SUPPLIED PASSAGE.

+---+

And I would argue that Spain is a fairly tolerant and open society.
Rasheed: Very open, very tolerant. I would go further than you on that.
Diego: I just don’t want to push it because these days when I see how large of a concern migration is second-guess how open, how tolerant. But on the net, I mean, you’re the immigrant here in the room, right?
So you can attest that, in principle, most Spaniards are welcome to letting people in through an orderly process and letting them do their thing.
Rasheed: It’s a fact of life that when you walk around the streets in Madrid, it is not native-born Spanish people on the street begging for money.
It’s a fact of life.
Diego: Yes, yes.
Rasheed: It’s not some joke.
Diego: Yeah, exactly. So I would argue that we made this analysis based on the 2023 electoral referendum. And I would argue that PP has shifted widely in the last six months on this topic. So does this give them credibility? Not necessarily, because now when they are striking regional government agreements, Vox is always branching out with their key clause: everything we do together needs to respond to the priority of Spanish nationals, so we call this national priority.
Rasheed: To this day I cannot understand why this is controversial.
Diego: PP stutters when it hears this because the left-wing media is saying, “Oh, look, there’s the fascist, there’s the racist bit, and the PP is about to buy it. Look at them buy it right from the racists.”
Rasheed: But it’s nonsensical.
Diego: Exactly.
Diego: PP overreacts when they hear national priority.
Rasheed: But this is why I think people don’t trust PP.
Diego: I agree.
Rasheed: “Oh, well, it should be that the tax money that Spanish people pay for public housing should prioritize Spanish citizens.”
That is the big controversy that makes PP go, “Hold on, I’m not sure about that.”
Diego: No PP voters are against that.
Rasheed: Exactly.
Diego: They made this big shift six months ago, roughly, when they realized that immigration was becoming a big problem and Spaniards were becoming more and more concerned with this.
Rasheed: And, and the fact that it took them this long…
Diego: That speaks volumes. And it harkens back to when I say that Vox may have a ceiling, but they definitely have a floor and I refer to at least that 10%. People have taken notice that shifting the PP machinery takes a lot, and committing PP hardcore real reforms and turnarounds in certain areas of policy has become way more difficult than in the Aznar years or than in the region of Madrid, where Aguirre or Ayuso first have no problem doing radical, good policy. But for PP, they’ve even made this turn against disorder in the migration policy and so on. But then when Vox asks them to put their money where their mouth is and broker an agreement in a region, and they use that national priority clause that needs to be a common thread in everything that the regional governments do, they get labeled as racist by the left wing. And then there goes PP sort of wavering, tippy-toeing around them, saying, “No, sorry not national priority.”
Then ultimately they take their votes and they do enact some of their suggestions. For example, if you pay 50% of your salary in taxes, like the de facto every worker in Spain does (when you factor in direct and indirect taxes and social security), you will want to receive access to healthcare prior to those who may have come illegally or may have come recently and who would at least be expected to contribute.
And the idea that nationals would just be net contributors and foreigners would become net recipients, that is obviously going to not go very well with workers, especially if you have a socialist government which has led to the stagnation of wages in Spain.

+---+

PROBLEM 1. Say whether each statement agrees with the discussion, answering yes or no and quoting the deciding words: (a) Diego says PP made its shift on immigration about six months ago. (b) Rasheed thinks Spain is less open and tolerant than Diego claims. (c) Diego puts Vox's ceiling at 10%.
PROBLEM 2. Reproduce verbatim the part of the discussion between "That is the" and "concerned with this.", inclusive.
The listing comes from a separate source, unrelated to the discussion.

MATERIAL PROVIDED.
+---+

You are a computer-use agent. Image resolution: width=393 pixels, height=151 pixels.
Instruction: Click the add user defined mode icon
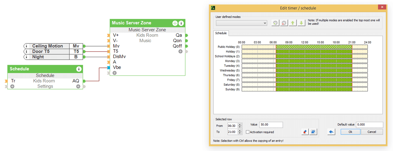(275, 23)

+---+

EXERCISE SOLUTION 1.
(a) Yes: "They made this big shift six months ago, roughly"
(b) No: "Very open, very tolerant. I would go further than you on that."
(c) No: "they definitely have a floor and I refer to at least that 10%"

EXERCISE SOLUTION 2.
That is the big controversy that makes PP go, “Hold on, I’m not sure about that.”
Diego: No PP voters are against that.
Rasheed: Exactly.
Diego: They made this big shift six months ago, roughly, when they realized that immigration was becoming a big problem and Spaniards were becoming more and more concerned with this.